While the NBE successfully conducted single shift NEET PG examinations in years prior to 2024, the dramatic increase in candidate numbers has fundamentally altered the trajectory.
Dr Khyati from Government Medical College, Maharashtra, points to this, noting that while the examining body previously managed single session exams, the current scale presents unprecedented challenges that the existing infrastructure struggles to accommodate.
The Supreme Court's confidence in India's technological advancement and infrastructure capabilities now faces a practical test.
The integrity and quality concerns surrounding this hasty restructuring cannot be understated.
Dr Vivek Pandey, social and medical activist, highlights the delicate balance required, "to protect exam integrity, NBE must use trusted centers like TCS iON and AICTE affiliated institutes, ensuring CCTV surveillance and trained invigilators.
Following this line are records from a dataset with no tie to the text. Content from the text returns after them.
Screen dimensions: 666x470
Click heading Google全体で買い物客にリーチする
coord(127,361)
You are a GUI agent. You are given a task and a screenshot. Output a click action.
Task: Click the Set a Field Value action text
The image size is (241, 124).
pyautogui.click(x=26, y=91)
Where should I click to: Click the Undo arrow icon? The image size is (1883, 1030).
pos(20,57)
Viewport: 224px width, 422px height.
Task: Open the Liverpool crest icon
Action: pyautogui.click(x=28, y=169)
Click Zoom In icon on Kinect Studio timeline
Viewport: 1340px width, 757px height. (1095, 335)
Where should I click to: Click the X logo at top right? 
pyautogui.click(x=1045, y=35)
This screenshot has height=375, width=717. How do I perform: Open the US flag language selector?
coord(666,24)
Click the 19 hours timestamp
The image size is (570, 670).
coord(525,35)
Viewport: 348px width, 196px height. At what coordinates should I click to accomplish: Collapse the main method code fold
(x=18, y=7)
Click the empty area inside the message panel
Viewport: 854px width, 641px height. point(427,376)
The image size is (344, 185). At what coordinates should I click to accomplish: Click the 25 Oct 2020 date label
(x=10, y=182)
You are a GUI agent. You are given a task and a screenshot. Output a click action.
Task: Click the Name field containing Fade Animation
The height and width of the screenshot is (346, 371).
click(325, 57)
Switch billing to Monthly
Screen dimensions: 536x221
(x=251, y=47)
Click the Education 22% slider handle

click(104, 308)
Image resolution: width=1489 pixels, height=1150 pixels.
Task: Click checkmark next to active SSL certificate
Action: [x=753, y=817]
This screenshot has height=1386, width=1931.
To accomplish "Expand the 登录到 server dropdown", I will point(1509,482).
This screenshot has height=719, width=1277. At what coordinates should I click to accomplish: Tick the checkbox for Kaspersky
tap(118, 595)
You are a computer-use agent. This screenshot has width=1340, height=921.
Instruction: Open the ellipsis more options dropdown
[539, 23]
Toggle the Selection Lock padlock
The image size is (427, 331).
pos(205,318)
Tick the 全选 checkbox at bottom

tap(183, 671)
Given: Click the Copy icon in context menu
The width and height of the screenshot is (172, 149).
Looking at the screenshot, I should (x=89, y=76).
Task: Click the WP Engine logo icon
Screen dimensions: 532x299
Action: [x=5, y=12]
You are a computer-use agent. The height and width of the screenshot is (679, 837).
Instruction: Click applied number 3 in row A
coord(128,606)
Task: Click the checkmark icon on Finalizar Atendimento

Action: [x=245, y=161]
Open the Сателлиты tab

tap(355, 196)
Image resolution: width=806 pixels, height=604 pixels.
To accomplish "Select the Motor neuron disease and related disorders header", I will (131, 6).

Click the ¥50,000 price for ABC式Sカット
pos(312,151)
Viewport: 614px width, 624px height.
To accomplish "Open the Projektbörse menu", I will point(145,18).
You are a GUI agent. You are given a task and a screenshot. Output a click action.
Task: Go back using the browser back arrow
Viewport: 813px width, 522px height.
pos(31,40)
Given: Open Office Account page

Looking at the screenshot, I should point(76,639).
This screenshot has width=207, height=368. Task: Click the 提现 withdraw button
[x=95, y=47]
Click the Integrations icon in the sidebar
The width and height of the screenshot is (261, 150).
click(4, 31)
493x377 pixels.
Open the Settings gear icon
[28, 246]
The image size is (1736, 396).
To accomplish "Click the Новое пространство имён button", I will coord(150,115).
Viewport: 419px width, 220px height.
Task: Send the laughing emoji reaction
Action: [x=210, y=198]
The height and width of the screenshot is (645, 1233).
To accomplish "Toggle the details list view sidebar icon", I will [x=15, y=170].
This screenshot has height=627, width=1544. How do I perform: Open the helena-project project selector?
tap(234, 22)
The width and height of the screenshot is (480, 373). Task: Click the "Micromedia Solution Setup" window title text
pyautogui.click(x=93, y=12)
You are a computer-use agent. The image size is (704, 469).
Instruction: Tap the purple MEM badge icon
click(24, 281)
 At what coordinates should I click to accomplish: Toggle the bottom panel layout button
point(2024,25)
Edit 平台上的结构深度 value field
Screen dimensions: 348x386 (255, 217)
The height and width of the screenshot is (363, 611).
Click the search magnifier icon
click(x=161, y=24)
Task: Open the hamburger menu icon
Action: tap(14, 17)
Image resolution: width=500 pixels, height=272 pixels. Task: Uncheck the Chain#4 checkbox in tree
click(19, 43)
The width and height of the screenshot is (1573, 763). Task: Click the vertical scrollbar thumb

However, scaling up may strain logistics, risking seating issues, poor invigilation, and potential unfairness."
The pressure to rapidly identify 900 additional centers raises troubling questions about quality control.
The sudden requirement could force the NBE into partnerships with subpar institutions or temporary venues that lack the infrastructure, security systems, and trained personnel necessary for a high stakes national examination.
The ripple effects of potential delays extend far beyond the examination itself. Medical education follows a carefully orchestrated timeline where NEET PG results determine postgraduate admissions, which in turn affect hospital staffing, residency programs, and ultimately healthcare delivery across the country.
A postponement to August would create a cascading delay that could disrupt the entire medical education calendar, affecting thousands of careers and potentially impacting healthcare services.
The current crisis also exposes broader questions about India's examination infrastructure planning. The NBE's shift to a two session format was not arbitrary, but reflected genuine constraints in available facilities and technological capacity.
The court's rejection of these practical limitations, while legally sound in pursuing fairness, creates an implementation challenge that tests the boundaries of what can be accomplished through judicial mandate.
The resolution of this crisis will likely determine not only the immediate fate of NEET PG 2025 but also establish precedents for how India balances judicial demands for fairness with the practical realities of conducting mass examinations.
The coming weeks will reveal whether India's examination infrastructure can rise to meet the Supreme Court's expectations. For the thousands of medical graduates awaiting their career defining examination, the answer cannot come soon enough.